PROBLEM DETAILS ::
Reproduce the part of the "new normal" text below word for word, beginning at the words "He began doing" and stopping after "she could bear.".

EXCERPT ::
════

The “new normal”

He hadn’t lived at home in almost six months. There was some adjusting for both of them. She bought a recliner for him, since the furniture in the family room was too “squishy.” Did you know that all recliners come with the foot rest handle on the right? She and Laura felt the affects of the up and down of the foot rest quickly; his right leg was dead weight and very heavy. He had been in therapy for months, and was pretty strong and agile, considering that his right side was still not responding. He had lost 80 pounds since January 4th, so she and Laura were able to lift him from his new recliner to his wheelchair to the bathroom without much trouble.

She sold his car the same week she was notified that he was no longer employed at the university. She told him, and he was sad, but he forgot about it. No more employment = no more insurance for him, her, or their son, who was still in college. Thankfully, her employer added a group policy that the family could purchase. New insurance = more therapy sessions!

She took him to Colonial Oaks on the south side of town for therapy 2-3 times a week, after getting him up, dressed and fed. Then after a couple hours, she’d leave work, go back down to the south side of town to pick him up, and take him home in time to meet Laura for the rest of the day. In the evening, she’d make dinner and shower him, after working all day at her job. This schedule lasted not quite two weeks. Colonial Oaks was kind and generous, and allowed their activities van to come get him and bring him home. The therapy sessions ran out (insurance limits again), so he and Laura were soon home full-time. Laura proved herself invaluable as a helper and a friend.

He began doing “laps” in his wheelchair around the house to try to stay somewhat limber, but soon the lack of therapies began to show physically. He gained weight, and lost much of his desire to move around as much as possible. After a couple months of her showering him in the evenings, he agreed that Laura could take on that duty as well, which was a big relief to her. She was exhausted most of the time, and thinking about showering him after a long day at work was almost more than she could bear.

She still visited her therapist every other week. It was a safe place to be honest about her thoughts and feelings; she was experiencing a form of grief. The stages of grief: loss-hurt, shock, numbness, denial, emotional outbursts, anger, fear, searching, disorganization, panic, guilt, loneliness, isolation, depression, re-entry troubles, new relationships, new strengths, new patterns, hope, affirmation, helping others, loss adjustment. The first few months after he moved home, she was in the fear-searching-disorganization phases. The paperwork was still overwhelming her, she wasn’t sure how they’d stay in their house, and the formerly uber-organized gal was really unorganized. People didn’t know what to say when they saw her out and about. Some of the comments that didn’t help were “everything happens for a reason” and “at least you still have him here” and “when will he get better?” and “just call if you need anything.”

════

DATA EXCERPTS ::
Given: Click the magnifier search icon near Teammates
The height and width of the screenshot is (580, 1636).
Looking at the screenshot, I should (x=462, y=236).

════

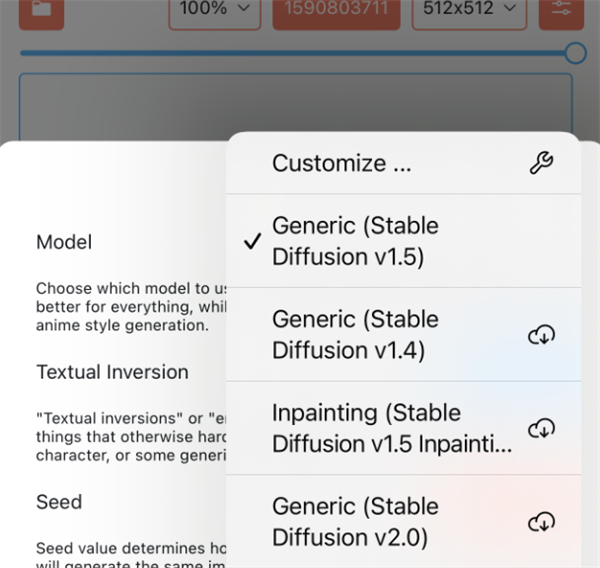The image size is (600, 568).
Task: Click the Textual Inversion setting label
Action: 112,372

════

EXERCISE OUTPUT ::
He began doing “laps” in his wheelchair around the house to try to stay somewhat limber, but soon the lack of therapies began to show physically. He gained weight, and lost much of his desire to move around as much as possible. After a couple months of her showering him in the evenings, he agreed that Laura could take on that duty as well, which was a big relief to her. She was exhausted most of the time, and thinking about showering him after a long day at work was almost more than she could bear.